В маленьком номере, освещенном слабым светом прикроватного ночника, он снял джинсы и открыл свой чемодан. Охотничий нож был завернут в рубашку, и он раскатал ее – нож выпал на кровать.
Зажав в руке короткую костяную рукоять, он подошел к кровати девочки. Она спала с открытым ртом; пот блестел на ее лице.
Он долго сидел рядом с ней, держа нож в правой руке, готовый пустить его в ход.
Но в эту ночь не смог. Сдавшись и отступив, он тряс руку девочки, пока ее ресницы не затрепетали.
– Кто ты? – спросил он.
– Я хочу спать.
– Кто ты?
– Отстань. Пожалуйста.
– Кто ты? Я спрашиваю, кто ты?
– Ты знаешь.
– Знаю?
– Знаешь. Я говорила.
– Как тебя зовут?
– Анджи.
– Анджи?..
– Анджи Маул. Я тебе уже говорила.
Он держал нож за спиной так, чтобы она не видела.
– Я хочу спать, – проговорила она. – А ты меня разбудил.
Она вновь повернулась к нему спиной.

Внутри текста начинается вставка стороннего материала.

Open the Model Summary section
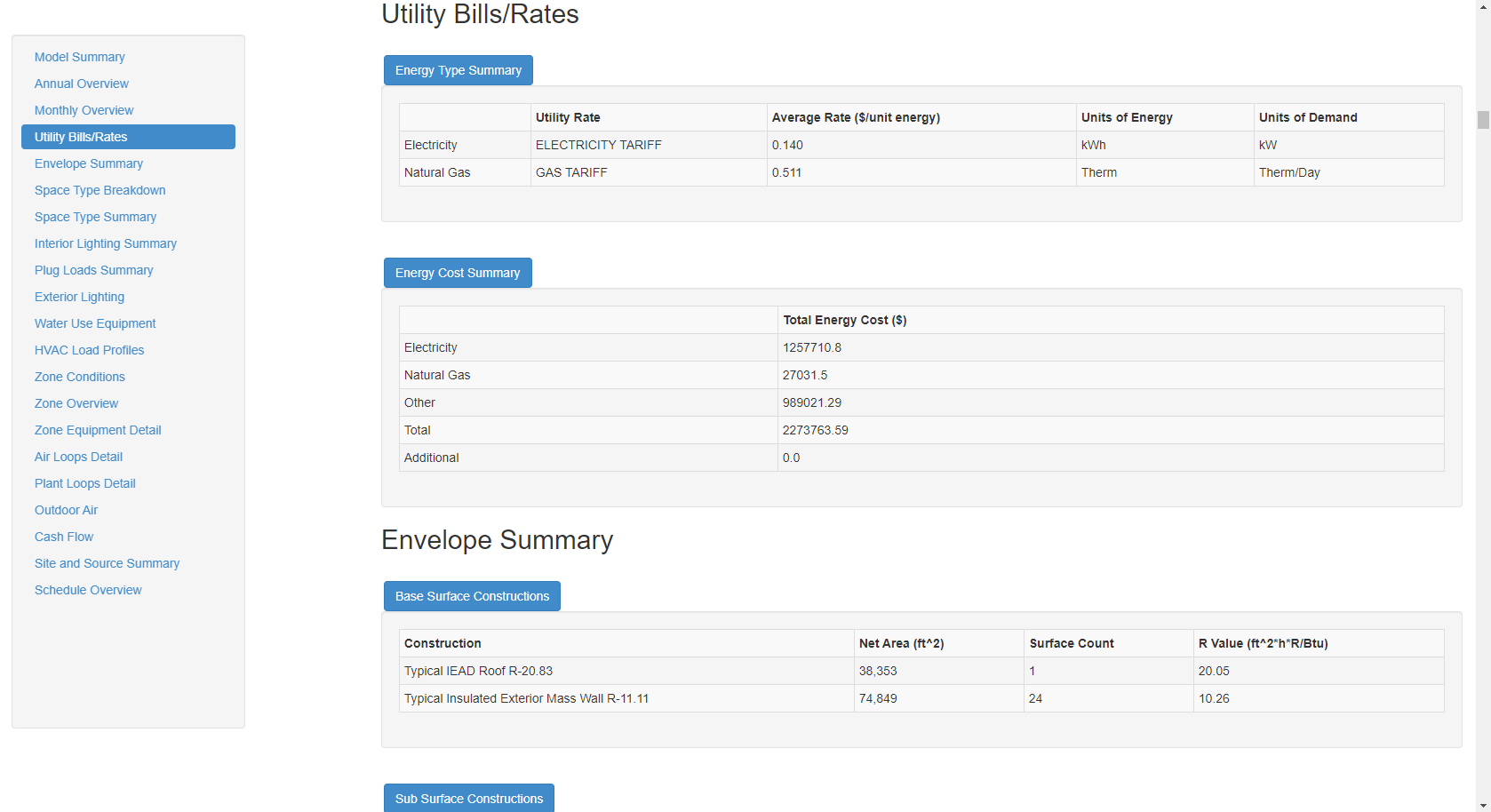 pyautogui.click(x=79, y=56)
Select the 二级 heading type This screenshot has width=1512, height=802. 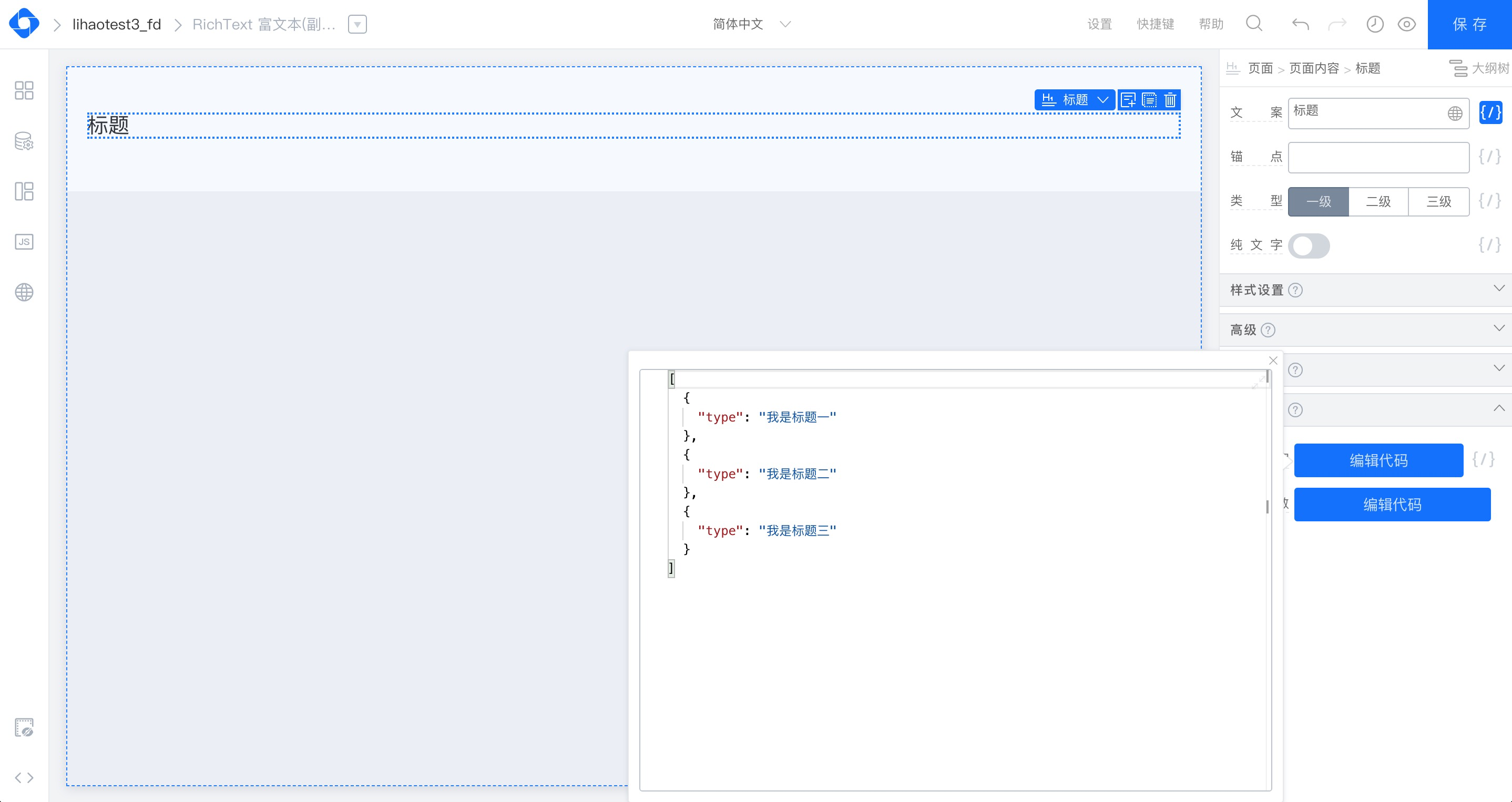point(1378,202)
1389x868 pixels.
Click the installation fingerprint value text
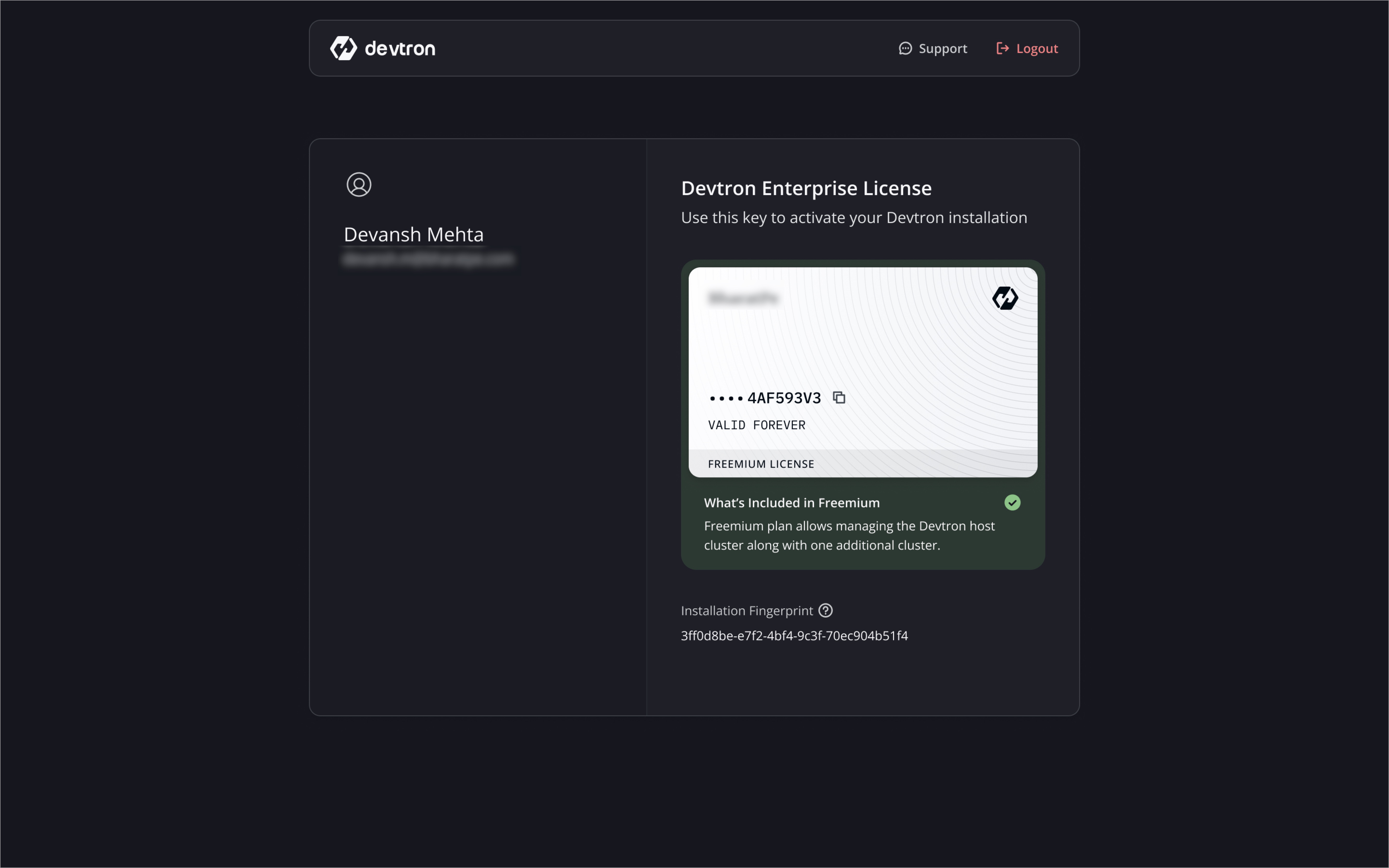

Словно загипнотизированный, он наблюдал, как она засыпает: кончики пальцев дрогнули, веки сомкнулись, дыхание изменилось. Словно она заставила себя заснуть. Анджи – Анджела? Анджела Маул. Когда она впервые оказалась у него в машине, она назвалась совсем по-другому. Миносо? Миннорси? Что-то вроде этого, какое-то итальянское имя – но не Маул.
Он взял нож обеими руками, черная костяная ручка уперлась в его оголенный живот, локти расставлены: оставалось лишь ударить им изо всех сил…
Наконец около трех утра он вернулся в свою кровать.
4
На следующее утро, перед самой выпиской, когда он изучал карты, она заговорила с ним:
– Ты не должен задавать мне такие вопросы.